19.95.070 Appeals and independent calculations.

(1) The city may adjust the amount of the school impact fee assessed if one of the following circumstances exist; provided, that the developer can demonstrate to the city’s satisfaction that the discount included in the fee formula set forth in the district’s capital facilities plan fails to adjust for the error in the calculation or fails to ameliorate for the unfairness of the fee:

(a) The developer demonstrates to the city’s satisfaction that an impact fee assessment was incorrectly calculated; or

(b) Unusual and unique circumstances identified by the developer demonstrate that if the standard impact fee amount were applied to the development, it would be unfair, unjust or unlawful.

(2) Requests for fee adjustments, and the administrative appeals process for the appeal of an impact fee, shall follow the process for the appeal of the underlying development application.

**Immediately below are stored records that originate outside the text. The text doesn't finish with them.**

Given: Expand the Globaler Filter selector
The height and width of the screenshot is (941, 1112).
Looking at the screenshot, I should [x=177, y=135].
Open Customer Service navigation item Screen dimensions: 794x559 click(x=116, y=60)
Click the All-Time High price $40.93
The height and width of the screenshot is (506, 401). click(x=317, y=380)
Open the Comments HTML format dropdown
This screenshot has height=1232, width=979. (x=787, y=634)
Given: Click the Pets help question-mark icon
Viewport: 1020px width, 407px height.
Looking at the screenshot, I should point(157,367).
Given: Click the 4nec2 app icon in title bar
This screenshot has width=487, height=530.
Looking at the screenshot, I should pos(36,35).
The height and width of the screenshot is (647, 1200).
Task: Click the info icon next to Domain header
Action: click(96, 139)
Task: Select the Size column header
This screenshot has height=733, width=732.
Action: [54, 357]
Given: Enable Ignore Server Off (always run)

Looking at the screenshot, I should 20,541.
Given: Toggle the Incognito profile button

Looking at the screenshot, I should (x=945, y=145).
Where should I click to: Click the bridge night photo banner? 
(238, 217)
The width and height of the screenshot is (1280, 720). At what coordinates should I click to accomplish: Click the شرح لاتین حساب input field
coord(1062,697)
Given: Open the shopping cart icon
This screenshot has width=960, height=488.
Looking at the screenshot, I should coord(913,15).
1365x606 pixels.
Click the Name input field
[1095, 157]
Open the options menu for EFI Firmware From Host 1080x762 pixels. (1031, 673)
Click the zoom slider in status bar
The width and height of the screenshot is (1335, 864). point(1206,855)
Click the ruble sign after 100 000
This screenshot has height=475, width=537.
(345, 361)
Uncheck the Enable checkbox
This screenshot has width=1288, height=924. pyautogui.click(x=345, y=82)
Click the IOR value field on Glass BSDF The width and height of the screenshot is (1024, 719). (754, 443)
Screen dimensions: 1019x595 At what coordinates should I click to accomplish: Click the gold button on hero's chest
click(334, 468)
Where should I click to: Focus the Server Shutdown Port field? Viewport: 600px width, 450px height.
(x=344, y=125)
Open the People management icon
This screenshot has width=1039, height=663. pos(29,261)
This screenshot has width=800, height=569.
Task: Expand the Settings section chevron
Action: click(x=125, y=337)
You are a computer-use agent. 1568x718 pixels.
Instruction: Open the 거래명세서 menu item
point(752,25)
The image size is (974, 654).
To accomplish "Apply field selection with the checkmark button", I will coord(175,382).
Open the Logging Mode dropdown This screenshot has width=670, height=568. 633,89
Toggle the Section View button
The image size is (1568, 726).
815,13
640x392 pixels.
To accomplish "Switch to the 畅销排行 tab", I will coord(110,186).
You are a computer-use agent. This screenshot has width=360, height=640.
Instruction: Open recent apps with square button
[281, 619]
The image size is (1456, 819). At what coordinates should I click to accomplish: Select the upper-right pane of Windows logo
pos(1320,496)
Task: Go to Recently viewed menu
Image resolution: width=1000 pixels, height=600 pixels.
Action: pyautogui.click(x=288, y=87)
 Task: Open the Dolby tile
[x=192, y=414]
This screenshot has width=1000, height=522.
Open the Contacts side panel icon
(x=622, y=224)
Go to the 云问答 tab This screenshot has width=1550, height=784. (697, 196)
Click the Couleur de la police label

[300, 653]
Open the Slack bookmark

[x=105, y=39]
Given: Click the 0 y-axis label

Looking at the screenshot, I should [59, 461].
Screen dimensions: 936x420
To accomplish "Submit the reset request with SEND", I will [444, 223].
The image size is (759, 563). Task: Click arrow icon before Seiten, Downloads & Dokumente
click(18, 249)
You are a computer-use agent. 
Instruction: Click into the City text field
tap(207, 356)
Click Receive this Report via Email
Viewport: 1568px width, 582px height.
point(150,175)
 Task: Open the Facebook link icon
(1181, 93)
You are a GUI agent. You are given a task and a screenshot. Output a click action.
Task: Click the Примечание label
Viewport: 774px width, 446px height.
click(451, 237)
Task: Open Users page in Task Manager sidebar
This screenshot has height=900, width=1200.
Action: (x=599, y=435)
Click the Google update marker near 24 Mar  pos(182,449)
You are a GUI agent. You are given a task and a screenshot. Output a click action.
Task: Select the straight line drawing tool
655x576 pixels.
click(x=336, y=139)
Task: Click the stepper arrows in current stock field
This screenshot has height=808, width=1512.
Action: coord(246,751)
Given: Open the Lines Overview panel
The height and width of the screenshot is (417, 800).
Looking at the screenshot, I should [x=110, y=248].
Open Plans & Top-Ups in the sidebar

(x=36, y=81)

(3) A developer may provide studies and data to demonstrate that any particular factor used by the district may not be appropriately applied to the development proposal, but the district’s data shall be presumed valid unless clearly demonstrated to be otherwise by the developer. The developer shall pay for the cost of the studies and data, and must demonstrate to the city’s satisfaction that the discount included in the fee formula set forth in the district’s capital facilities plan fails to adjust for the error in the factor or in the fee calculation.

(4) Any appeal of the decision of the city’s hearing examiner with regard to fee amounts shall follow the appeals process for the underlying development application and not be subject to a separate appeal process. Any errors in the fee formula identified as a result of an appeal should be referred to the council for possible modification.

(5) Impact fees may be paid under protest in order to obtain a permit or other development approval.

(Ord. No. 95-249, § 1, 11-21-95. Code 2001 § 14-215.)

19.95.080 The impact fee account – Uses of impact fees and refunds.

(1) Impact fee receipts shall be earmarked specifically and retained in a special interest-bearing account established by the district solely for the district’s school impact fees as provided for in FWRC 19.95.090. All interest shall be retained in the account and expended for the purpose or purposes identified in subsection (2) of this section. Annually, the city, based on the report submitted by the district pursuant to FWRC 19.95.100, will forward a copy of the district’s report to the state of Washington, Growth Management Section, pursuant to RCW 82.02.070 which shows the source and amount of all monies collected, earned or received, and capital or system improvements that were financed in whole or in part by impact fees.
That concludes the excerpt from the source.